**Task goal:**
Where an entry contains an image, skip the image and print the rest exactly.

+++ The input +++

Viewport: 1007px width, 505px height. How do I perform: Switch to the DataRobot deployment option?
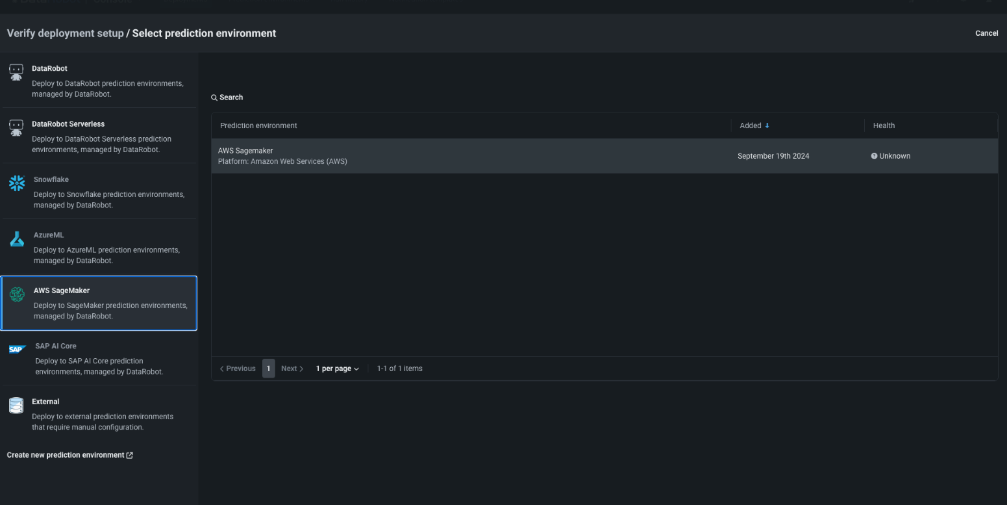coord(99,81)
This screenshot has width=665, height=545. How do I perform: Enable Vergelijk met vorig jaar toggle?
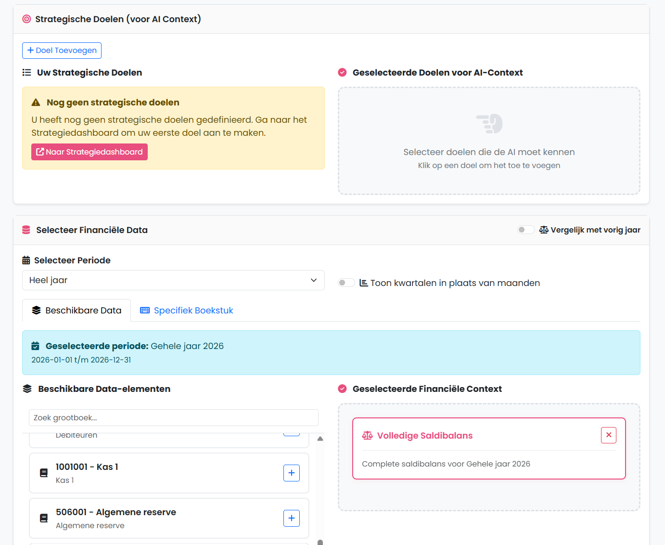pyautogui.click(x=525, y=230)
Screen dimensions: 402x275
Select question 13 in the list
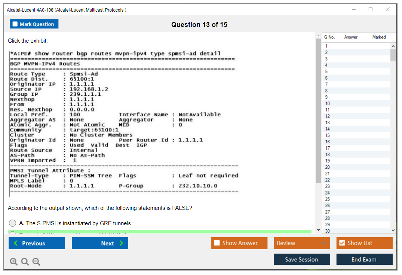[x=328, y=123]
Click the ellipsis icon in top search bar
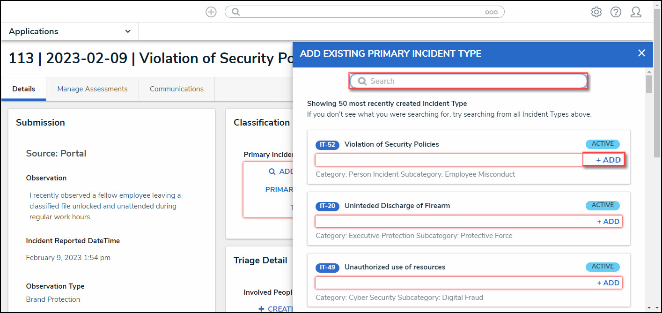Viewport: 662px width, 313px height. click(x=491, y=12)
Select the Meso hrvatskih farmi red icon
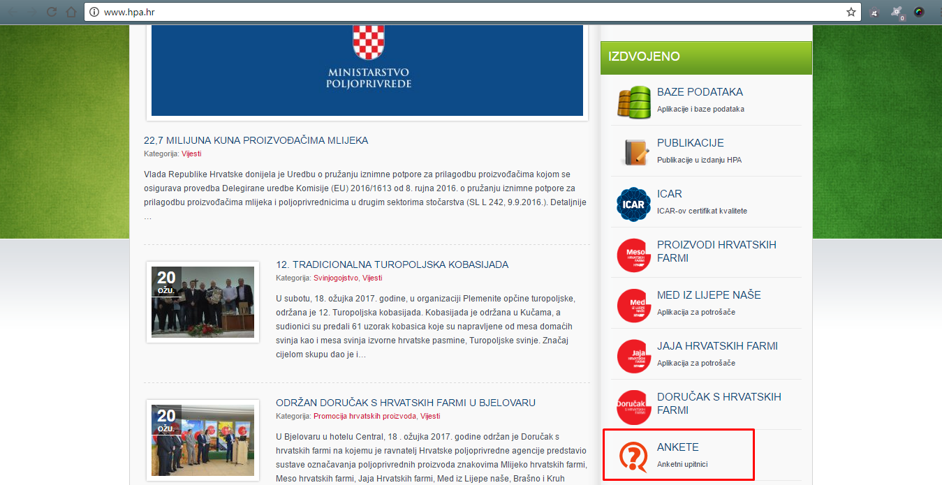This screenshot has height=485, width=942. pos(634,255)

+++

**Finished exercise:**
Viewport: 1007px width, 505px height. How do I perform: Switch to the DataRobot deployment option?
coord(99,81)
This screenshot has width=665, height=545. How do I perform: Enable Vergelijk met vorig jaar toggle?
pyautogui.click(x=525, y=230)
Screen dimensions: 402x275
Select question 13 in the list
[x=328, y=123]
Click the ellipsis icon in top search bar
Viewport: 662px width, 313px height. click(x=491, y=12)
Select the Meso hrvatskih farmi red icon
This screenshot has height=485, width=942. pos(634,255)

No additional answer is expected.